This was an incredible revelation to me– sometimes it takes 5 minutes for bags to start rolling out while other times it’s more along the lines of 20 minutes. Someone at the Milan airport noticed this and did something about it. Now you can decide if you want to run to the restroom or queue right at the conveyor belt for your bag. If you want to get a coffee from the vending machine or sit down and wait.

Alitalia bag handling at Heathrow
On the other hand, when I returned to Heathrow, Alitalia’s ground crew (they were handling the bags as well as the flight in this case), notified us the bags would be delayed 15 minutes.

After 15 minutes, they said 20-30 minutes.

After 25 minutes, they said another 20-30 minutes. At which point I went to the counter to inquire. I got the most amazing story.

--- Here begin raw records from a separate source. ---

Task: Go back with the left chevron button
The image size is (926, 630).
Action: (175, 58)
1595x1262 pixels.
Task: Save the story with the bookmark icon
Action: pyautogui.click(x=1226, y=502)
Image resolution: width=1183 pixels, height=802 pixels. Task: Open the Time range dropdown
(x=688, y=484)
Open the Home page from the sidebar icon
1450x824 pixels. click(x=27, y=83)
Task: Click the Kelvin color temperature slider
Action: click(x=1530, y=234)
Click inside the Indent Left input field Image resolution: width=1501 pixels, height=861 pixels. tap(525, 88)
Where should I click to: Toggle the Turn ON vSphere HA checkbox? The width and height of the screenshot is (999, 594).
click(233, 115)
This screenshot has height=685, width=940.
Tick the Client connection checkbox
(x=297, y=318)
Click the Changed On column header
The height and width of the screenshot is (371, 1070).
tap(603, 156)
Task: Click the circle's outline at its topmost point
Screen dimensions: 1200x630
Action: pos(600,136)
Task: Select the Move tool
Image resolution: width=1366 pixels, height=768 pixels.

What had happened was this: The computer indicated that there were about 20 bags missing from the flight. As the baggage barcodes are read automatically in a baggage sort centre, someone was poking at the computer (probably without the appropriate permissions or something) trying to figure out which bags were missing and which weren’t. Meanwhile, no one was taking the bags off of the aircraft– the plane and passengers sat for over an hour before they got the crew together to unload the bags.

Of course, if they’d done this in the first place, then they would have avoided annoying the 120 or so passengers whose bags weren’t lost. And focussed on fixing it for the 20 people whose bags were lost.

Because of this inability to handle the situation at the time, the ground crew was off unloading another flight and they coudln’t unload the bags for the longest time. Me? My bag was fine. The delay, however, made me the last train from Victoria and had to decide to take three buses home or a £25 taxi.

Terrible handling of expectations, Alitalia.

Zeitgeist, biker bar, San Francisco
This is a bar that probably has the worst customer experience ever– if you use typical views of service. There’s a sign saying that regulars (friends of the bar staff) get preferential service. The hamburger counter is open at odd times, and when they have too many orders they shut down– and they’ll shout at you if you hang out waiting for it to reopen.

Why? They pour great vats of beer and cook a damn good $5 burger. It screws them up to have too many orders pile up, get lost, get greasy. The only can make so many burgers, and their back garden ensures that they’re packed 180 days a year.

They provide pitchers of a wide variety of great beer at decent prices, amazing bloody marys, and good burgers and home fries. They provide a great environment to hang out, drink, and meet people. The experience is what matters. If you’re rude or slow, they’ll shout at you.

Experience and expectations and brands
The Zeitgeist experience is what you want, though. They know who they are and provide exactly that.

Alitalia, of course, doesn’t care. Air ticket purchases are based on price. Once you’re receiving your baggage you’re locked in. Still, though, this is the level of screw-up that puts people off of airlines. Almost every frequent traveller I know has one or two airlines they just won’t fly. Alitalia’s on mine until I see how they respond to my note.

*update* To top it off, the customer service emails they gave me three days ago all bounce.